Afwijzing verzoek voorlopige voorziening asielaanvraag met betrekking tot verantwoordelijkheid Polen

In deze zaak heeft de voorzieningenrechter van de Rechtbank Den Haag op 5 oktober 2022 uitspraak gedaan in het kader van een verzoek om een voorlopige voorziening. Verzoeker, die een verblijfsvergunning asiel voor bepaalde tijd had aangevraagd, had tegen het besluit van de Staatssecretaris van Justitie en Veiligheid beroep ingesteld. Dit besluit, genomen op 8 september 2022, hield in dat de aanvraag niet in behandeling werd genomen omdat Polen verantwoordelijk was voor de behandeling van de asielaanvraag.
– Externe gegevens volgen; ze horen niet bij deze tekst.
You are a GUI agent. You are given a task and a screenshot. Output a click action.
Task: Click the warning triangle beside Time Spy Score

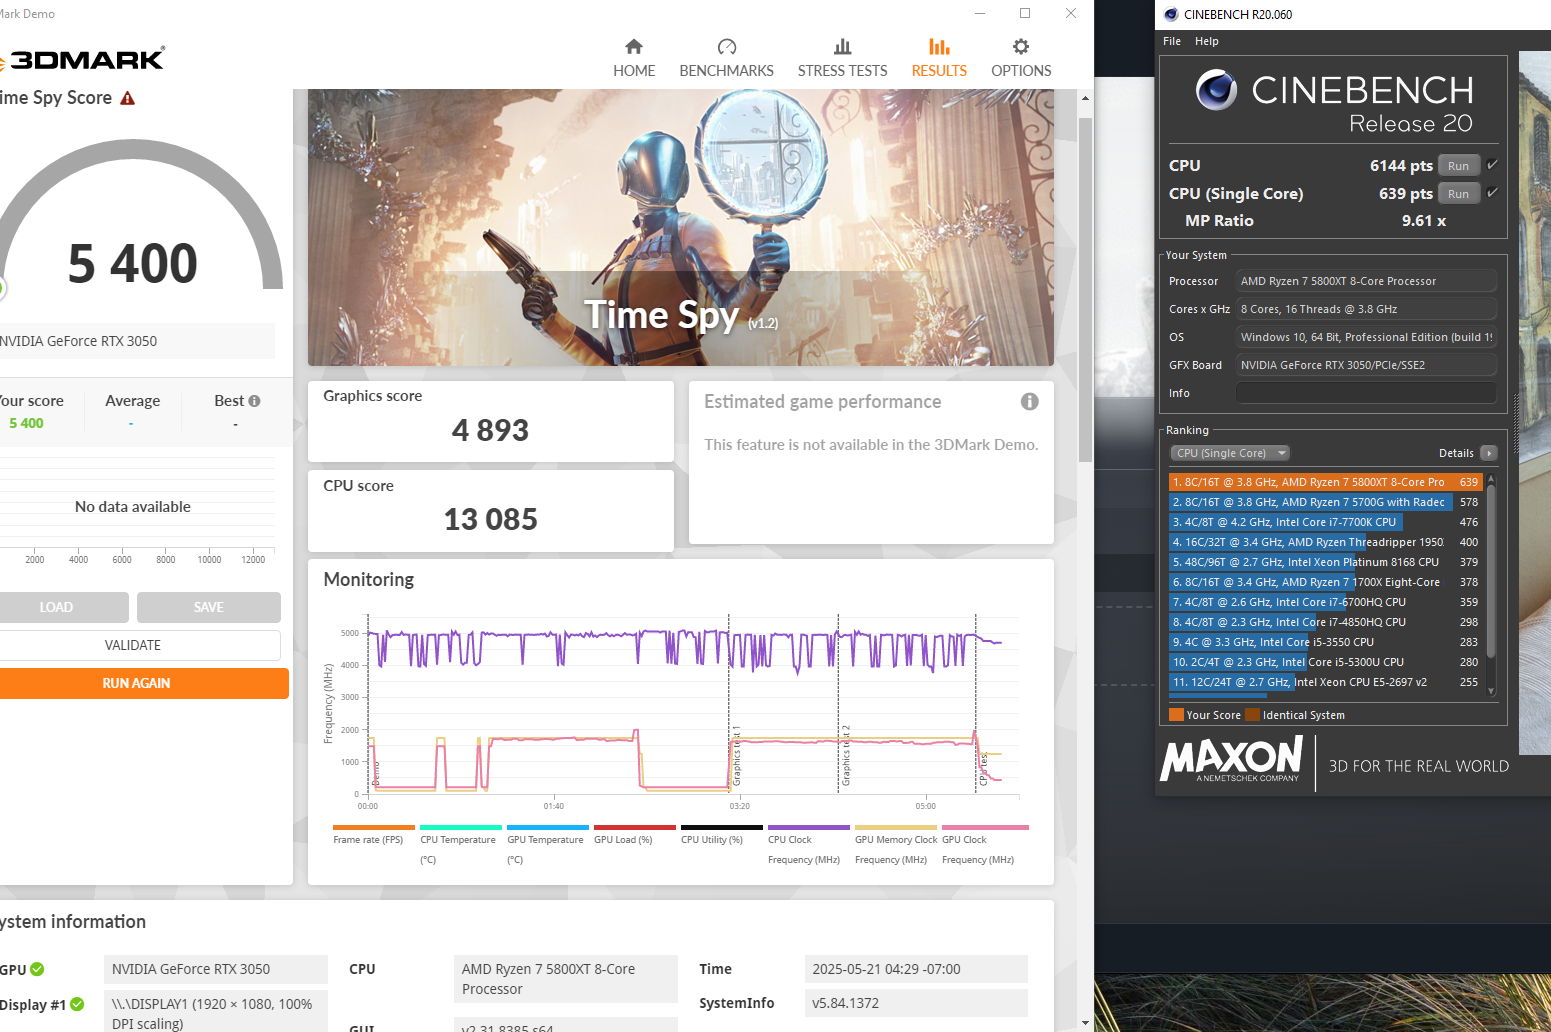click(127, 97)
Tijdens de zitting op 20 september 2022, waar verzoeker werd bijgestaan door zijn gemachtigde mr. A.H. Hekman en waar ook een tolk, W.M. Mamek, aanwezig was, is het verzoek om een voorlopige voorziening behandeld. De voorzieningenrechter heeft in overweging genomen dat er reeds een uitspraak was gedaan in een andere zaak (NL22.17907) die betrekking had op het beroep van verzoeker. Aangezien de rechtbank in die zaak al had geoordeeld, was er geen noodzaak meer voor een voorlopige voorziening.
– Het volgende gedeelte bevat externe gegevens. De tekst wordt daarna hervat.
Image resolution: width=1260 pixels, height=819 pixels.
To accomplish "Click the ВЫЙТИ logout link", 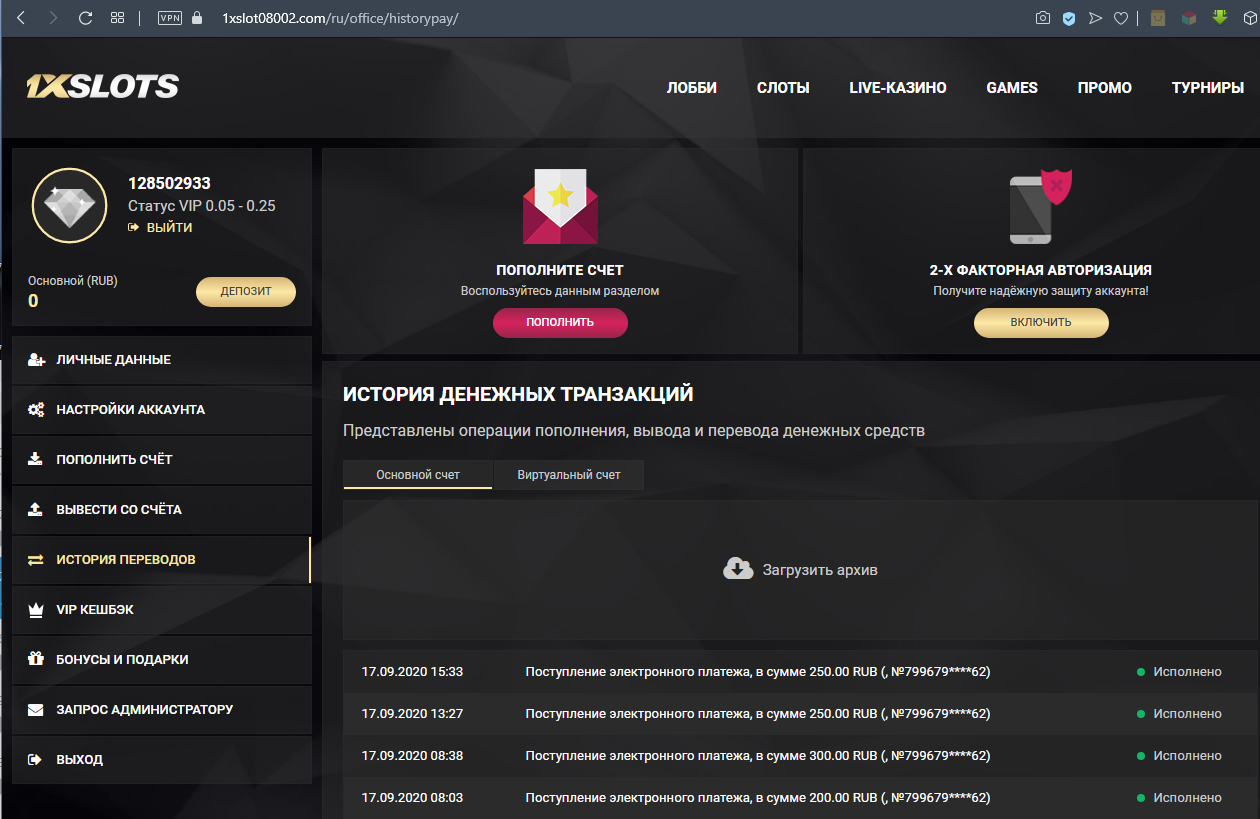I will coord(167,228).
De voorzieningenrechter heeft het verzoek om voorlopige voorziening dan ook afgewezen en aangegeven dat er geen aanleiding was voor een proceskostenveroordeling. De uitspraak is openbaar gemaakt op 5 oktober 2022 en tegen deze uitspraak staat geen hoger beroep of verzet open.

Uitspraak

RECHTBANK DEN HAAG

Zittingsplaats Utrecht Bestuursrecht zaaknummer: NL22.17908
uitspraak van de voorzieningenrechter in de zaak tussen

[verzoeker] , verzoeker V-nummer: [V-nummer]
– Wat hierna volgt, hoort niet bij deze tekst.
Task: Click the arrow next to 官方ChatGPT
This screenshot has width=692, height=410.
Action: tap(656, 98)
(gemachtigde: mr. A.H. Hekman),
en
de Staatssecretaris van Justitie en Veiligheid, verweerder (gemachtigde: mr. S. Jalouqa).

Procesverloop

Bij besluit van 8 september 2022 (het bestreden besluit) heeft verweerder de aanvraag van verzoeker tot het verlenen van een verblijfsvergunning asiel voor bepaalde tijd niet in behandeling genomen op de grond dat Polen verantwoordelijk is voor de behandeling daarvan.
Verzoeker heeft tegen het bestreden besluit beroep ingesteld. Hij heeft verder de voorzieningenrechter verzocht om een voorlopige voorziening te treffen.
De voorzieningenrechter heeft het verzoek, samen met de zaak NL22.17907, op 20 september 2022 op zitting behandeld. Verzoeker is verschenen, bijgestaan door zijn gemachtigde. Als tolk is verschenen W.M. Mamek. Verweerder heeft zich laten vertegenwoordigen door zijn gemachtigde.

Overwegingen

Bij uitspraak van vandaag, zaaknummer NL22.17907, heeft de rechtbank uitspraak gedaan op het beroep. Een voorlopige voorziening is daarom niet meer nodig. De voorzieningenrechter wijst het verzoek om die reden af.
Voor een proceskostenveroordeling bestaat geen aanleiding.

Beslissing

De voorzieningenrechter wijst het verzoek om voorlopige voorziening af.
Deze uitspraak is gedaan door mr. M.P. Glerum, voorzieningenrechter, in aanwezigheid van mr. M.A.W.M. Engels, griffier.
De uitspraak is uitgesproken in het openbaar en bekendgemaakt op:
05 oktober 2022

Documentcode: [documentcode]

Tegen deze uitspraak staat geen hoger beroep of verzet open.